> [BRIEF]:
Turn the entries starting at the line that contains "This screenshot has height=2477, width=1393." and ending at the line that contains "The height and width of the screenshot is (586, 945)." into a two-column CSV with the headers input and output. Give one row per entry, with its text and its answer each in a single quoted field and line breaks replaced by spaces.

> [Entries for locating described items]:

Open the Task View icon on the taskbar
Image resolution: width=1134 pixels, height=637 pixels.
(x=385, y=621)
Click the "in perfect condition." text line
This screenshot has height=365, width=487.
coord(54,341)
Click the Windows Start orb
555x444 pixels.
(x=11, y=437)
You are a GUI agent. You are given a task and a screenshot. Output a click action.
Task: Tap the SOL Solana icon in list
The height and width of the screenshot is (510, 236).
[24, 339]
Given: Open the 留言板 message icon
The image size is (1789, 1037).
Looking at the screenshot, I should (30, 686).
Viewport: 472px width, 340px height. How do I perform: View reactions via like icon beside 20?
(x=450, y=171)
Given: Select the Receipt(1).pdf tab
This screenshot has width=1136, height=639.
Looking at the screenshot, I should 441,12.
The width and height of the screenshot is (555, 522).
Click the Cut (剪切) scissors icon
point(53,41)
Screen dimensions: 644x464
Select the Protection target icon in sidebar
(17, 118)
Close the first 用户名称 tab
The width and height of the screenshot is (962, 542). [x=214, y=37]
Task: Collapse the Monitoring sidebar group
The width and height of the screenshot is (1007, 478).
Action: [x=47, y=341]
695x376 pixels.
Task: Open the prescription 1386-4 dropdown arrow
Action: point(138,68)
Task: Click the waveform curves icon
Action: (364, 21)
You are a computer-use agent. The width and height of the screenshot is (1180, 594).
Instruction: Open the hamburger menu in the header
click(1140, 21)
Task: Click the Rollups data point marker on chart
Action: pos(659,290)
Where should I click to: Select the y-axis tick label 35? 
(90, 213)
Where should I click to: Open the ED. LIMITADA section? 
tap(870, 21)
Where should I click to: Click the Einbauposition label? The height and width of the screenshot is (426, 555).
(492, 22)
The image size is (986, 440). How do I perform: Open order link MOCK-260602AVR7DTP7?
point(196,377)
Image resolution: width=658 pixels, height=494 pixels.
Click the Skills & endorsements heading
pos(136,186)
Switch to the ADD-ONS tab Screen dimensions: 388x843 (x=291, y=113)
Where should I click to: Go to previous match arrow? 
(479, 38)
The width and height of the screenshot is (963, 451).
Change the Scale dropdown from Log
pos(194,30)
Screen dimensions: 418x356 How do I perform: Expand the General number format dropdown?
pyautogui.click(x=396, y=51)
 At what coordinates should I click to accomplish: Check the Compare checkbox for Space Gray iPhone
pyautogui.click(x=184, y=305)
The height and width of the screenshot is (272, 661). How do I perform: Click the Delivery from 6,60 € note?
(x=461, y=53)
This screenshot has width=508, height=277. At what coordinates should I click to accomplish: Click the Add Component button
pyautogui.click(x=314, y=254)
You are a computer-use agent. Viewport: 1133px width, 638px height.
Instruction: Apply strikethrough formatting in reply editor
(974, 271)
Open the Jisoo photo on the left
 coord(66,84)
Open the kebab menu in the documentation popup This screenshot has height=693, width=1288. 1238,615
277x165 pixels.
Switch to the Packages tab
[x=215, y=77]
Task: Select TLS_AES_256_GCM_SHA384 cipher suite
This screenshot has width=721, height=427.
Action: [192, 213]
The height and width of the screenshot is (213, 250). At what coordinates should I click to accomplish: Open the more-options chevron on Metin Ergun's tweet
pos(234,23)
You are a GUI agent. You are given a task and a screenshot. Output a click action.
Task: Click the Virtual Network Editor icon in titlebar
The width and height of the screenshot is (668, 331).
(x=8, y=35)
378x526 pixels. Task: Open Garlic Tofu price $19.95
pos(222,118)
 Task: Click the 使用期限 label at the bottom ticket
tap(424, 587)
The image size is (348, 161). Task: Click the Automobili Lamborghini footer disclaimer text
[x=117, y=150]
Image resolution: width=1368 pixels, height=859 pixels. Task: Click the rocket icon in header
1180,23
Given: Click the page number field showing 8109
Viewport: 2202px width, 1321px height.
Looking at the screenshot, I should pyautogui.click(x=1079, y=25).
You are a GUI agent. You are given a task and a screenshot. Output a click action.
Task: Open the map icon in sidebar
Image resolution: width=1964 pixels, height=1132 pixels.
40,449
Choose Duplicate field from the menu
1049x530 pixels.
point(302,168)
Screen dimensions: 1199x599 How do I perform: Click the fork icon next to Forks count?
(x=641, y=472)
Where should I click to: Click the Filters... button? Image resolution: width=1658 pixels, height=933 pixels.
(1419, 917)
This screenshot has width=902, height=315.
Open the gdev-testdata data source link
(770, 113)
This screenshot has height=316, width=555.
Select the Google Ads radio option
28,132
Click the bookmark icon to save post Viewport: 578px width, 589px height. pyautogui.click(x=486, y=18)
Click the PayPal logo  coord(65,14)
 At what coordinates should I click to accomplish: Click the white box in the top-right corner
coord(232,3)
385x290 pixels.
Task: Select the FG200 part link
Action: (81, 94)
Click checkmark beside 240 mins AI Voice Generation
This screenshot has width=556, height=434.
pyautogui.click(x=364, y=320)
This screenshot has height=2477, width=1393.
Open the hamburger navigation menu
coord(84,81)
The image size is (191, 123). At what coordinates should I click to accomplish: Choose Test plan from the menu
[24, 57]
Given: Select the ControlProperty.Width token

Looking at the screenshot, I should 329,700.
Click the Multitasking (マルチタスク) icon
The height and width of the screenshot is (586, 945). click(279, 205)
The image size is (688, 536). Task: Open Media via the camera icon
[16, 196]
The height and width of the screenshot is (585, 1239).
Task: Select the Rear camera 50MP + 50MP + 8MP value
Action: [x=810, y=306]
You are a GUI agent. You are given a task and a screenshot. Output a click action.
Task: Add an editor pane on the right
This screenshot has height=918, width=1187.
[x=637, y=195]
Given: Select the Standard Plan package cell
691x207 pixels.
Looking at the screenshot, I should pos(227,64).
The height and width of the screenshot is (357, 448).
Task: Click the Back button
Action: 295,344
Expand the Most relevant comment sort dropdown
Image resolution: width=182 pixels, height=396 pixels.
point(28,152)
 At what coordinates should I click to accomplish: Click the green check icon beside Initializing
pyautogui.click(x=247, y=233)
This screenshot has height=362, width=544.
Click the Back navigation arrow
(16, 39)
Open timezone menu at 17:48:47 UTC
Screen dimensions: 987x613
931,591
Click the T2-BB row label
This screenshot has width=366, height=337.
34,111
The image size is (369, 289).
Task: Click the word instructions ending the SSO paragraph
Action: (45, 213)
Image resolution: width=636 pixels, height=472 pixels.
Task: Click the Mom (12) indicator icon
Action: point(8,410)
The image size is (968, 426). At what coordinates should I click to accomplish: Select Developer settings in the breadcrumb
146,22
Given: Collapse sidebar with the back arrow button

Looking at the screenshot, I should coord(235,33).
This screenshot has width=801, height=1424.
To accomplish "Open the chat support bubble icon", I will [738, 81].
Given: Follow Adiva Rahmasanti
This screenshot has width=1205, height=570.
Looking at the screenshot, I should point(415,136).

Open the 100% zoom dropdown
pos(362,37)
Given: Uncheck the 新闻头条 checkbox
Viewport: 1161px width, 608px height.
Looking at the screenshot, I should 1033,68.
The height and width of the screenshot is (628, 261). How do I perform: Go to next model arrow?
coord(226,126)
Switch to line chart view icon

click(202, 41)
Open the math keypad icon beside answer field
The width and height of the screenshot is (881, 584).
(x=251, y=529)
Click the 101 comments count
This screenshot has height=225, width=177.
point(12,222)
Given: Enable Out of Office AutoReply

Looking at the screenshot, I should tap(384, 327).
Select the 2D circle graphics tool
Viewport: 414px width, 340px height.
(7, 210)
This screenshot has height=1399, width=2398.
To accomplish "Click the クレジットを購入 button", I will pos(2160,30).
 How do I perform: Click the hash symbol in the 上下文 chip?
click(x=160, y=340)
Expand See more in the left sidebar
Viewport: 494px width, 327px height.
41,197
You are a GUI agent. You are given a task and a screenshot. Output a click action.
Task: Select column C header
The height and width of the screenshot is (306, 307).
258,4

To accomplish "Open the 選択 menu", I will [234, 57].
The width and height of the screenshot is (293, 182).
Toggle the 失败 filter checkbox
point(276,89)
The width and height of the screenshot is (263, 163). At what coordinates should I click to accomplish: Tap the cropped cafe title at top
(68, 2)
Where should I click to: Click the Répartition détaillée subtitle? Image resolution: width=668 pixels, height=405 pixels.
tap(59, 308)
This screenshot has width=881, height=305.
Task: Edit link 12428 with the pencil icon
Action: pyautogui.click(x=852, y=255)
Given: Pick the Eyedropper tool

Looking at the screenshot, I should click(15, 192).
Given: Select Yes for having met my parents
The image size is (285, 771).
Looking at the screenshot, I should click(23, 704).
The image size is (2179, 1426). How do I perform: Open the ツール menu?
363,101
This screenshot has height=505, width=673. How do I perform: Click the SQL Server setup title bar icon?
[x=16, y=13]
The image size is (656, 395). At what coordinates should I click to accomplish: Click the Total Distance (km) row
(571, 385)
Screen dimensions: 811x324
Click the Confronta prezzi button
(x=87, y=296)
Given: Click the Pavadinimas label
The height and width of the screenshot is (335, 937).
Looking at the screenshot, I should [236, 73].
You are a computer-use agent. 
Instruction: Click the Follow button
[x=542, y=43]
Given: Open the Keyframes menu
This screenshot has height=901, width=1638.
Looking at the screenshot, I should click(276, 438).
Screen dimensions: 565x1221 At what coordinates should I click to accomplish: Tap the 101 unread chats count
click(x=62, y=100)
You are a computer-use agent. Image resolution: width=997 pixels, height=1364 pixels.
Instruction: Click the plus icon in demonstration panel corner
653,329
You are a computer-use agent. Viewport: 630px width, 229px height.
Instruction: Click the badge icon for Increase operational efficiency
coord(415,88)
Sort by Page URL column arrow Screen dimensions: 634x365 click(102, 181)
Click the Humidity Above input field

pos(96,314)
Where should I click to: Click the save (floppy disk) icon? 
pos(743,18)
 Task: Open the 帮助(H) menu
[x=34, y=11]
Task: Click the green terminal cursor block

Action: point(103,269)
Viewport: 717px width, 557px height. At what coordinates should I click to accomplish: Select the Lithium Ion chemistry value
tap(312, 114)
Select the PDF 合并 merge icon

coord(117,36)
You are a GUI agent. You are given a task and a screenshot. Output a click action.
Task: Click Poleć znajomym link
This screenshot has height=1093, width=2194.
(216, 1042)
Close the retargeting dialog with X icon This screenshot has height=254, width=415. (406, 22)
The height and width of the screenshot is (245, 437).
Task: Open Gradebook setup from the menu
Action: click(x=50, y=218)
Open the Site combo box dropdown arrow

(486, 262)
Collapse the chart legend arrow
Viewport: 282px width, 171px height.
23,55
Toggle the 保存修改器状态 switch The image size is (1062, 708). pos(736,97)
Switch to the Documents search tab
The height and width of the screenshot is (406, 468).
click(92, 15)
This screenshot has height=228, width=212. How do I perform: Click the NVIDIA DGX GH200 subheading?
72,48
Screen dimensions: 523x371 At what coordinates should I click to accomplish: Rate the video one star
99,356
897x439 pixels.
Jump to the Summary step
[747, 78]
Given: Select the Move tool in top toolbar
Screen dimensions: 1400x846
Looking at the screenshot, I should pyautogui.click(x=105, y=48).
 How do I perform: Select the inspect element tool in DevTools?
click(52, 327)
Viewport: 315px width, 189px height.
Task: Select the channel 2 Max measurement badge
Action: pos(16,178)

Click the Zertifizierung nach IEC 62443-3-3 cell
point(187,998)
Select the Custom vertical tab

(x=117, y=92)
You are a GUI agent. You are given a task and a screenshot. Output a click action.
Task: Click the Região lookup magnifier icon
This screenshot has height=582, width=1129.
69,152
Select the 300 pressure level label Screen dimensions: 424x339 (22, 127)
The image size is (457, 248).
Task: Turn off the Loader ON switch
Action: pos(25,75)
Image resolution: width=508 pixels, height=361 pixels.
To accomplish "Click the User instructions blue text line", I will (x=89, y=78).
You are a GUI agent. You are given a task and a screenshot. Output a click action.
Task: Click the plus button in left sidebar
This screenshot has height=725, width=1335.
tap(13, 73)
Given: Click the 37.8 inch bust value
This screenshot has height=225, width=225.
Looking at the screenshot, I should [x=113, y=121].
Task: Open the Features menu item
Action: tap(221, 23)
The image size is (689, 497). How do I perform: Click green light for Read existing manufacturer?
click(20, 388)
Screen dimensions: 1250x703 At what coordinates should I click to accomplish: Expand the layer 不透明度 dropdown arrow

> [WRITTEN RESPONSE]:
input,output
"This screenshot has height=2477, width=1393. Open the hamburger navigation menu","coord(84,81)"
"The image size is (191, 123). At what coordinates should I click to accomplish: Choose Test plan from the menu","[24, 57]"
"Given: Select the ControlProperty.Width token","Looking at the screenshot, I should 329,700."
"Click the Multitasking (マルチタスク) icon","The height and width of the screenshot is (586, 945). click(279, 205)"